Postby Luna » Sat Sep 05, 2009 12:49 pm

My pdoc currently has two trials running, one for bipolar mania and one for bipolar depression. He's talked to me about both.

The mania trial is testing the efficiency of SeroquelXR alone, or in combination with lithium, for acute mania. As far as I know, SeroquelXR isn't yet available in South Africa, so it's probably a local trial before local release.

The depression trial is to test a new drug, called lorazodone. I can find NOTHING about it online, so it must be brand new. I am totally guessing here, but from the last part of the name, it sounds as if it might be in the same class as trazodone (Desyrel, Molipaxin) and nefazodone (Serzone). From Wiki: "Trazodone is a psychoactive drug of the piperazine and triazolopyridine chemical classes that has anti-depressant, anxiolytic, and hypnotic properties." I'd probably have jumped at this one, before we tried Seroquel but now I don't think so...

On Monday last, the pdoc told me more about the SeroquelXR trial. IF I were to join it, I would be hospitalised for a short period, maybe just for a day. I guess it depends on how severe the mania is. That's no big deal to me. My Wellbutrin and Lamictin would then be stopped. That's a much bigger deal to me. My Seroquel swould be switched to the XR version. I'm interested for mainly one reason and that is whether my akathesia would be reduced by the XR, because of more stable blood levels. And if the XR is better for me, I'd have access to it before release. So I'm asking whoever can answer this from experience: If you had akathesia or Restless Legs Syndrome while taking Seroquel, did a switch to the XR help? Did the XR help more than the immediate release, with other SEs?

The reason I am pondering, is that I know how I get when I'm manic. I'm most agreeable and friendly (except when crossed...) and I could easily just agree to join, if it was suggested to me, without having thought it out carefully. Doctors are supposed to put their patients' needs over the needs of the trial, but doctors also have a vested interest in recruiting patients, since trials are very lucrative for doctors... Given all other treatment options being equal, I'm guessing the doc is more likely to recommend the trial. There's a fine line with these things. The cynical me asks: would he really pick the best option for me?

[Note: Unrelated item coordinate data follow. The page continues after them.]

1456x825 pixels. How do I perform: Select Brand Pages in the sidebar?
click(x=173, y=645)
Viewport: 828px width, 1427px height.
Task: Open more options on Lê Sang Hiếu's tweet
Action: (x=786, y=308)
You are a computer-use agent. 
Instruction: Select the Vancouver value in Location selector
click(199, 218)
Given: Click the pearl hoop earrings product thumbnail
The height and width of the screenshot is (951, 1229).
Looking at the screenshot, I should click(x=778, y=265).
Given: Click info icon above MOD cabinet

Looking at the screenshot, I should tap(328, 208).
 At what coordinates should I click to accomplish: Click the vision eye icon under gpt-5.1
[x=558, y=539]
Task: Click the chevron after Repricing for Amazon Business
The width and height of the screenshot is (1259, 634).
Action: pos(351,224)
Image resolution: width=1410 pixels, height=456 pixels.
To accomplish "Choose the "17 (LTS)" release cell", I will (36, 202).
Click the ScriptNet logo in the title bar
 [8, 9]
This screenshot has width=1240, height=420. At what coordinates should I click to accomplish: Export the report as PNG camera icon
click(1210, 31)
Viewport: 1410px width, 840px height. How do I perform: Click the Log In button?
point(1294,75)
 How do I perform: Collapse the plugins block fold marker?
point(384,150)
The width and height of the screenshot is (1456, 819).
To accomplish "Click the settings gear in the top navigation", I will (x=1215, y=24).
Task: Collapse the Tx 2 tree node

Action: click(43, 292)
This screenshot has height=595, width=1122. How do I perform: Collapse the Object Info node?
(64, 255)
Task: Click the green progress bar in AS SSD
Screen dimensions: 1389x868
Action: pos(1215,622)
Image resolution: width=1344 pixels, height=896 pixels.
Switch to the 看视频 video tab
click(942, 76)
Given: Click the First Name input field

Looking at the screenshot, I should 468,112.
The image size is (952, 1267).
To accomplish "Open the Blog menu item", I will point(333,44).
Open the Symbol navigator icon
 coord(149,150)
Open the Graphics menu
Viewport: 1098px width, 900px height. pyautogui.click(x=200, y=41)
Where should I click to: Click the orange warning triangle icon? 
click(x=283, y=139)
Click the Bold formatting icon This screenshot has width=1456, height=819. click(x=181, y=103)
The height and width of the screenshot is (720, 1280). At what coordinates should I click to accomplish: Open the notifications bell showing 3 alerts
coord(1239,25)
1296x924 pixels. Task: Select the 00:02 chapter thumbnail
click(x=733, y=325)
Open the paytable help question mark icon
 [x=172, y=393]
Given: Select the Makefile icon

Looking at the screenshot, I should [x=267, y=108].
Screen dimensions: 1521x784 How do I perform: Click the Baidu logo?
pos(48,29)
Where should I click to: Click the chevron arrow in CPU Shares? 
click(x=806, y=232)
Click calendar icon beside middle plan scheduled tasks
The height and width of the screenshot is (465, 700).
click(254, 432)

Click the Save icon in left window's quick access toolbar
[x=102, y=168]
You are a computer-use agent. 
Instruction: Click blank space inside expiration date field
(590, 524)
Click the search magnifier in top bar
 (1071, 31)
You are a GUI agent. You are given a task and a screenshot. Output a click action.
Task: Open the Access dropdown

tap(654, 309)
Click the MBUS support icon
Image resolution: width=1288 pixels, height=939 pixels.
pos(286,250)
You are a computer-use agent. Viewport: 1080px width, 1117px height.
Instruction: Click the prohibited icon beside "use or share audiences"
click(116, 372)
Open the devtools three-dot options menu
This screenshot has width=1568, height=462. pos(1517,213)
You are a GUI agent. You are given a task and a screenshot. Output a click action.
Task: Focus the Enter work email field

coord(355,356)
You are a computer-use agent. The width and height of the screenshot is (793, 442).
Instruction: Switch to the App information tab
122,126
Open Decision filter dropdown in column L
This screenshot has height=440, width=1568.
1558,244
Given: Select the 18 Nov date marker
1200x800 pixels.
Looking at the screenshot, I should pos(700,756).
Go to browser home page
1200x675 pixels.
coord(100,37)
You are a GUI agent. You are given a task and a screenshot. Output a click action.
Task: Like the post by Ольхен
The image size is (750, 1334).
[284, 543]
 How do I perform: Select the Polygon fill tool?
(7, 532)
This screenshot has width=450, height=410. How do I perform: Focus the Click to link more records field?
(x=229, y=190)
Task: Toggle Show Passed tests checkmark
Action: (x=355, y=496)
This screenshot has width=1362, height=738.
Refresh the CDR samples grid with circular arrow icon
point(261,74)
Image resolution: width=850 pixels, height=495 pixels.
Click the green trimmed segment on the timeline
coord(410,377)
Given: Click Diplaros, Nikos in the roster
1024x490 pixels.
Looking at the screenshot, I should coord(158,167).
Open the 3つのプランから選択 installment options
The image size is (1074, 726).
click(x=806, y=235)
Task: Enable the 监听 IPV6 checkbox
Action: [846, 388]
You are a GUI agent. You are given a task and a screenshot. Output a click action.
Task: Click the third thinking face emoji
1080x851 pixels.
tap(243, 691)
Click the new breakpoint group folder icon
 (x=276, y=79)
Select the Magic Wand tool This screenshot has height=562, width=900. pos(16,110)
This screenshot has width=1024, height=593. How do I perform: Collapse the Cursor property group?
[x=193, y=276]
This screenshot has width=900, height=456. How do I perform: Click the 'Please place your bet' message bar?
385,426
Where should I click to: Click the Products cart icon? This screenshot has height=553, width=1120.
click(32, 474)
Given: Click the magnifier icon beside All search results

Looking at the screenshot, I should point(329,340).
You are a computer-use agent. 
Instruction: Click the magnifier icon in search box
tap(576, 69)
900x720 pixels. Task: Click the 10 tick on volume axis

So far I'm leaning towards not doing it. Why mess with the Wellbutrin/Lamictin/Setoquel combo when it has helped so much? My pdoc pointed out to me that if I became more manic, he'd have to stop the Wellbutrin anyway. There's that. But the prospect of lithium if Lamictin needed to be replaced, doesn't thrill me. However if SeroquelXR as monotherapy proved to work equally well from both sides, that would be very good. And then there's the reckless excitement of doing a drug trial just for the experience; I was on the investigating end for so long, it'd be fun to try the other side... :-D :-D

Anyone else been in clinical trials and pondered these things before joining? What made up your mind, either way?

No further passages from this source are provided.